Nothing will persuade me that a new, fresh, unspoilt note-book is not one of life’s great pleasures. There is something inviolable about the first page of a new note-book: somehow I can rarely bring myself to write on it. As long as that page is blank, it is a clean, brand-new note-book; but the minute I begin writing on it, it loses a thousand glorious possibilities and, as I think, begins to look rather messy. There are two different ways to deal with this problem: the first is to leave it blank and begin on the next page (this saves it for writing on when the rest of the book is full), and the second is to write only a dedication or a scrap of poetry on it, the latter being a preference of my own. There are quite a few quotations conducive to placement on the frontispiece of a note-book. For instance, a poem suited to a journalist’s note-book might be Robert Burns’s verse,

Hear, Land o’ Cakes and brither Scots,
Frae Maidenkirk to Johnny Groat’s,
If there’s a hole in a’ your coats,
I read ye tent it;
A chiel’s amang you takin’ notes,
An’ faith, he’ll prent it!

Equally suitable for either a journalist’s note-book or a portfolio, would be Juvenal’s lines,

Quidquid agunt homines, votum, timor, ira, voluptas,
Gaudia, discursus, nostri farrago libelli est.
All the doings of mankind, their wishes, fears, anger, pleasures,
Joys, and varied pursuits, form the motley subject of my book.
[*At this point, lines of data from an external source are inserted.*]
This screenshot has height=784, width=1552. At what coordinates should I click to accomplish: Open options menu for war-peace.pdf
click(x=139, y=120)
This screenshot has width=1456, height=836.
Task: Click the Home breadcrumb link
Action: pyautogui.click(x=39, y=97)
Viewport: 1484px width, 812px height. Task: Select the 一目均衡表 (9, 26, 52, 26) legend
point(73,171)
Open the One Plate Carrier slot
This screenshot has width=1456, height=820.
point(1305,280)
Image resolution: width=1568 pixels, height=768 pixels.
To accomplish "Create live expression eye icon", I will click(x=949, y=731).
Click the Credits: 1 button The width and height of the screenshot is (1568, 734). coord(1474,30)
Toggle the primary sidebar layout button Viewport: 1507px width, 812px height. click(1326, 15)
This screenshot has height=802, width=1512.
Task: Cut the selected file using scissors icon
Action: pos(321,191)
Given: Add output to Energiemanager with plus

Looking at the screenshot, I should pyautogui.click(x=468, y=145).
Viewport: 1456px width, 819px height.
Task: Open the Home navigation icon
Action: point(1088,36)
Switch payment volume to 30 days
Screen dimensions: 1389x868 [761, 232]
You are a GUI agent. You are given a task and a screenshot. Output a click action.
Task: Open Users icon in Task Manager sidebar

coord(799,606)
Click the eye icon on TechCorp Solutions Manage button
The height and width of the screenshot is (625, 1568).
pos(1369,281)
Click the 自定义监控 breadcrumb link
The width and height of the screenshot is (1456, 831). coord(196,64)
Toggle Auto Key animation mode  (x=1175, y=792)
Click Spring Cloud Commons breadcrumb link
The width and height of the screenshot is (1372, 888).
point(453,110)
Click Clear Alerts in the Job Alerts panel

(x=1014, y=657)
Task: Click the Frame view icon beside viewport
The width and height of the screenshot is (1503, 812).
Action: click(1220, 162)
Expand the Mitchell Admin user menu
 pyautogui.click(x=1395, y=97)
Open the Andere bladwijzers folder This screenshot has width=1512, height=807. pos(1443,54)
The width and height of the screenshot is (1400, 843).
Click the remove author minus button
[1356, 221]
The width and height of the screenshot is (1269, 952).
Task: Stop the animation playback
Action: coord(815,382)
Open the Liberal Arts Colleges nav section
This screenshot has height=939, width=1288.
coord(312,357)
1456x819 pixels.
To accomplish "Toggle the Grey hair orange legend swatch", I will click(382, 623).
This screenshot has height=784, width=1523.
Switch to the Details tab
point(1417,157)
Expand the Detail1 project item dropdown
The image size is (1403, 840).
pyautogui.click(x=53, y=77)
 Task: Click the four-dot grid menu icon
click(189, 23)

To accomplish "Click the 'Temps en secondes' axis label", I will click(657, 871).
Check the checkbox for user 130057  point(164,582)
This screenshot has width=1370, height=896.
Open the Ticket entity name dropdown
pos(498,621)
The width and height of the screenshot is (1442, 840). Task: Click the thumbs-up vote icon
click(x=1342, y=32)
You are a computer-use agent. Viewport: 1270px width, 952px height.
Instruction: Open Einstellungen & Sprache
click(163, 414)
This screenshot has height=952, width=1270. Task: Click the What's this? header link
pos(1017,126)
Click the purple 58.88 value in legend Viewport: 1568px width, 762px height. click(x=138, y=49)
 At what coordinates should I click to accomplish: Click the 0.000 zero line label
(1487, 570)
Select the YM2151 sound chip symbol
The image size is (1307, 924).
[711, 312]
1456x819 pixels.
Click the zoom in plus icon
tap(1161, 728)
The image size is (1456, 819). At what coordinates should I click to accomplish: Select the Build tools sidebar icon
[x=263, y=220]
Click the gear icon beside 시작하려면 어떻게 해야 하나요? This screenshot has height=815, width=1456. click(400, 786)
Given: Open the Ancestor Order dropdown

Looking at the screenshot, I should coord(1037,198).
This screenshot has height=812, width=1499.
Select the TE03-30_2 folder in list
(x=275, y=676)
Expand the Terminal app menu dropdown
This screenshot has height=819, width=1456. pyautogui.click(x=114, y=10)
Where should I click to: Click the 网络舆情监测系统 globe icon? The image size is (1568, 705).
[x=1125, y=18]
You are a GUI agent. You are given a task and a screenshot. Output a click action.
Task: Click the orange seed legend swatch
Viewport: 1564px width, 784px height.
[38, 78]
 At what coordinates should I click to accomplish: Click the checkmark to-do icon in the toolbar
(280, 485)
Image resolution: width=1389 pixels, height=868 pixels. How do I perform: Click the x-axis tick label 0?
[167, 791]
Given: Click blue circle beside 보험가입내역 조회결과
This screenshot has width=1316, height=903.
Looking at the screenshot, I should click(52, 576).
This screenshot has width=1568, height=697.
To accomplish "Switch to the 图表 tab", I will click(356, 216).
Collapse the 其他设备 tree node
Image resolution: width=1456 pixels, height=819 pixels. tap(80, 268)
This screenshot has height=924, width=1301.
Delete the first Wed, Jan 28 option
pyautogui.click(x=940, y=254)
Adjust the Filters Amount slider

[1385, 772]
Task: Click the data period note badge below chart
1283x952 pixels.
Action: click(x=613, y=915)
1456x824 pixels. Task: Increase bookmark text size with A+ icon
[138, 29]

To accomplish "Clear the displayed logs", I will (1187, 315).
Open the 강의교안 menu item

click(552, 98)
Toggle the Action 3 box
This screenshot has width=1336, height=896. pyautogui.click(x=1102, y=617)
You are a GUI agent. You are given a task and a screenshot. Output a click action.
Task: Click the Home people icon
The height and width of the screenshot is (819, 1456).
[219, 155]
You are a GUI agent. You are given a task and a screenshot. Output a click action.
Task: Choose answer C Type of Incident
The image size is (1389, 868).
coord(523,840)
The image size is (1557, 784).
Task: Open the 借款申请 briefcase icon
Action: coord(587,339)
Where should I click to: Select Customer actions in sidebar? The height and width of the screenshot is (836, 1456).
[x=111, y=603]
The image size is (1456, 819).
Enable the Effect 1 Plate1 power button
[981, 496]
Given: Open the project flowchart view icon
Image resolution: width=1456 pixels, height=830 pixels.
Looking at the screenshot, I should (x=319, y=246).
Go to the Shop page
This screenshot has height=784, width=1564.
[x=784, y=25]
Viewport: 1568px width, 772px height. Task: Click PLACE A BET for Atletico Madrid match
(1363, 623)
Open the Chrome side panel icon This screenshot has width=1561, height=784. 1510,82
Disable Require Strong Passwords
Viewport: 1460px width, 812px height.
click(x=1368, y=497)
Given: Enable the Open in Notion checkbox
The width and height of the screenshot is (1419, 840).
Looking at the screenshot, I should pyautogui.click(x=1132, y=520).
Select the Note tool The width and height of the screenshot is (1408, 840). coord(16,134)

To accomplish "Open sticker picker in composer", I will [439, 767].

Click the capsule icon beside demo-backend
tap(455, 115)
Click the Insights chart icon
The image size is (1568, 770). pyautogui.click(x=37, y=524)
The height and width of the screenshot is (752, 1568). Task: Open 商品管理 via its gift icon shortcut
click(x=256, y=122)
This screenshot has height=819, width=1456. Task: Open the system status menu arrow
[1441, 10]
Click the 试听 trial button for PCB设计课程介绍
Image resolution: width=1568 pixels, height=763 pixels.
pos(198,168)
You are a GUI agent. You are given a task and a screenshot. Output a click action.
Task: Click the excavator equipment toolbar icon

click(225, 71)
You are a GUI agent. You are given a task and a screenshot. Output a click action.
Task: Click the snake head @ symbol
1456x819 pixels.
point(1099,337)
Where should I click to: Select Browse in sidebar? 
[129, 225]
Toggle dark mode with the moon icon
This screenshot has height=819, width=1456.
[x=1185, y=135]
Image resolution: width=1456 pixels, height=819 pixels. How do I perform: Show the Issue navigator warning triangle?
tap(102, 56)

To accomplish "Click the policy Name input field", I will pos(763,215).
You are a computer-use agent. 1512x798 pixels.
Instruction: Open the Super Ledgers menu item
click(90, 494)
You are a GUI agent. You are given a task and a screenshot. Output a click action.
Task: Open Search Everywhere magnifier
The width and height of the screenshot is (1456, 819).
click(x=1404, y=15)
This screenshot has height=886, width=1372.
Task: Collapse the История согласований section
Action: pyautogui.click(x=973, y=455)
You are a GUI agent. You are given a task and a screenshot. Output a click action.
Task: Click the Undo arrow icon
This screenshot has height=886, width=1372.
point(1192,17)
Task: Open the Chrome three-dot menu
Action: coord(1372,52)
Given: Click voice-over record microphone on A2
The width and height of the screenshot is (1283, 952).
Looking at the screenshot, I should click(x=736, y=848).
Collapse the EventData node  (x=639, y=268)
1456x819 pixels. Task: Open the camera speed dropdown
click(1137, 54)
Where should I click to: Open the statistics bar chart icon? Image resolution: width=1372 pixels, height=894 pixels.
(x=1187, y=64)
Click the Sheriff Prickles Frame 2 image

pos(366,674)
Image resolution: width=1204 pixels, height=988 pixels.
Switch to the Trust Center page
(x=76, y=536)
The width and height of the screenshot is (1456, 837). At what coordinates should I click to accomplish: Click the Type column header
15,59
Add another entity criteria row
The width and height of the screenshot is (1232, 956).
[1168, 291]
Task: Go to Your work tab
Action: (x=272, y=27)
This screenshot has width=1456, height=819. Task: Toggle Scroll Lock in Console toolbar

Or perhaps for a journal, Anna Wickham’s poem,

Oh God, no more Thy miracle withhold,
To us in tents give palaces of gold;
And while we stumble among things that are,
Give us the solace of a guiding star.

Or some equally sentimental motto one would wish to live by.
But however you choose to keep your note-book and whichever type (or types) you settle upon, I think it highly likely that you will end by being of my own opinion, that a note-book can very easily become one’s best friend.